After Bill 59 was passed, the legislature’s law amendments committee gave disabled citizens from all corners of Nova Scotia three business days to arrange rides to the legislature to exercise our democratic rights.
Three business days for a community in which many members have to arrange for a ride two weeks ahead of time. This is why my first words to the legislature’s law amendments committee were to point out how undemocratic the process was, at that point.
Our group, the Bill 59 Community Coalition, played a huge part in getting the committee to get together six months later under a better, more inclusive setting.
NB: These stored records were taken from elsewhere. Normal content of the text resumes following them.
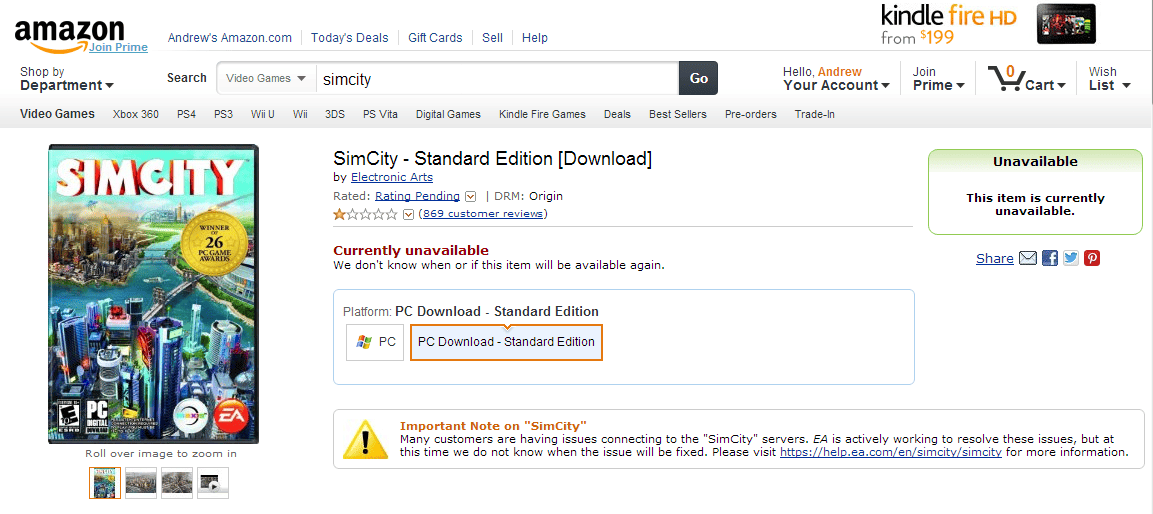The height and width of the screenshot is (514, 1153).
Task: Share on Facebook using the icon
Action: tap(1049, 258)
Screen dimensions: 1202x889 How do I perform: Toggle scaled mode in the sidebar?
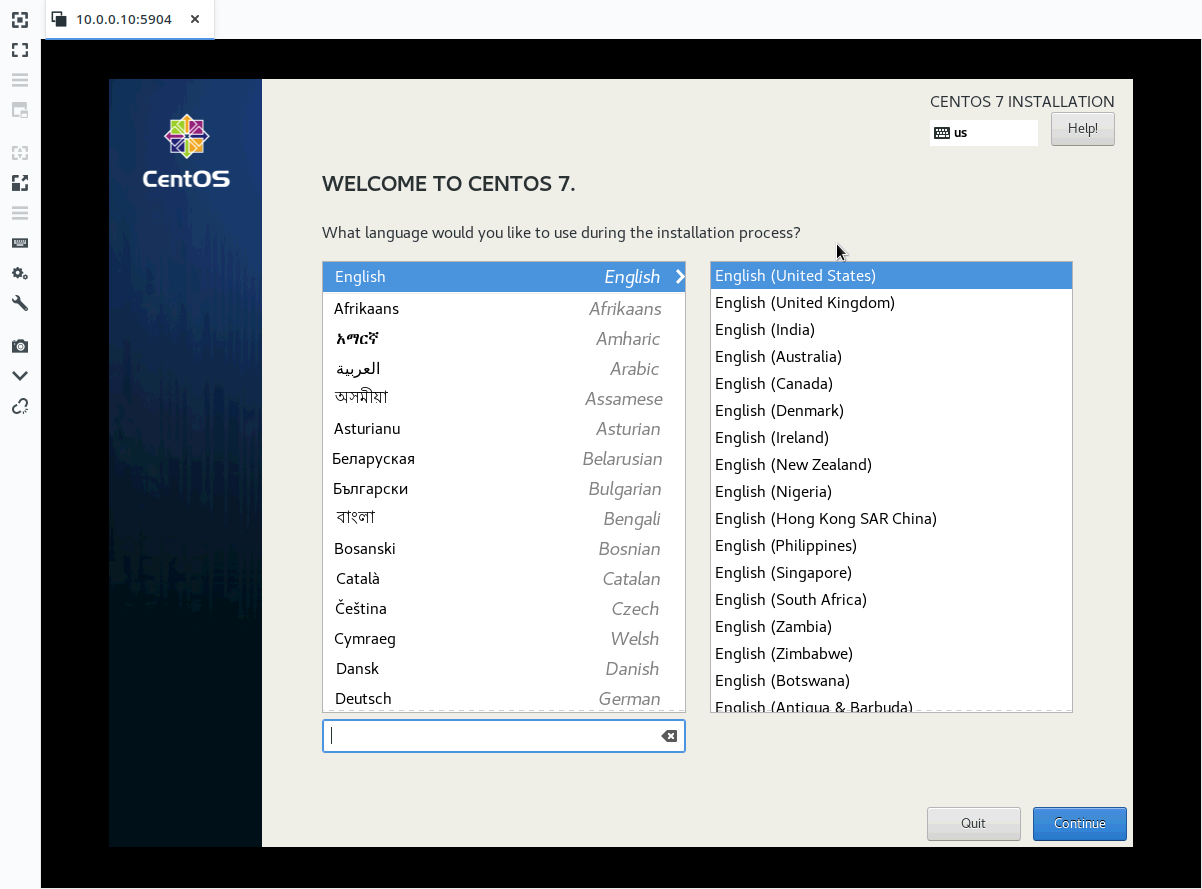[x=19, y=183]
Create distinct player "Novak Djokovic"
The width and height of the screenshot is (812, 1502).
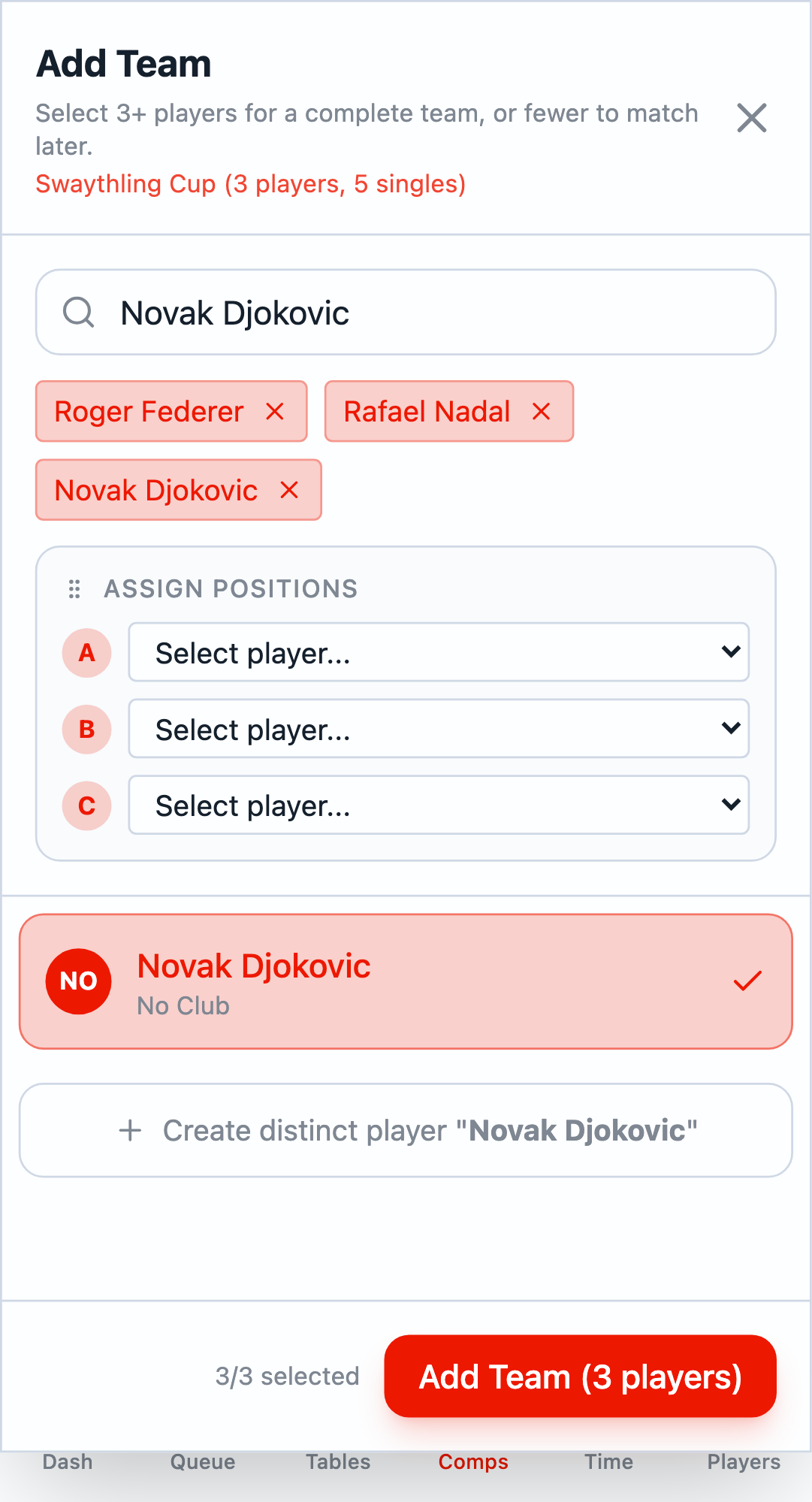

The government was so impressed, many of us were picked to work for the Accessibility Directorate.
More needs to be done too to make Province House and our city more accessible.
The ramp to the Speaker’s chair should remain, making it accessible. This measure for Speaker Kevin Murphy was not a workaround, it was an upgrade. It improves the house because it allows more access to our physical democracy.
We must also ramp one side of the Hollis Street entrance to the legislature. As it is now, wheelchairs must come through a door directly under the steps the government uses to enter, while I must enter under some stairs, and then cross the lobby to go through security.
Use us. Please. From our group are some of the smartest, most passionate and most creative citizens in Nova Scotia. We’ve become that because we have had to fight our own government for the barest of accommodations for generations.
Work with us instead of against us.
Paul Vienneau is an accessibility advocate who became well known in Halifax after he was seen breaking up thick ice from his wheelchair in downtown Halifax in 2015, and for his fight for better accessibility.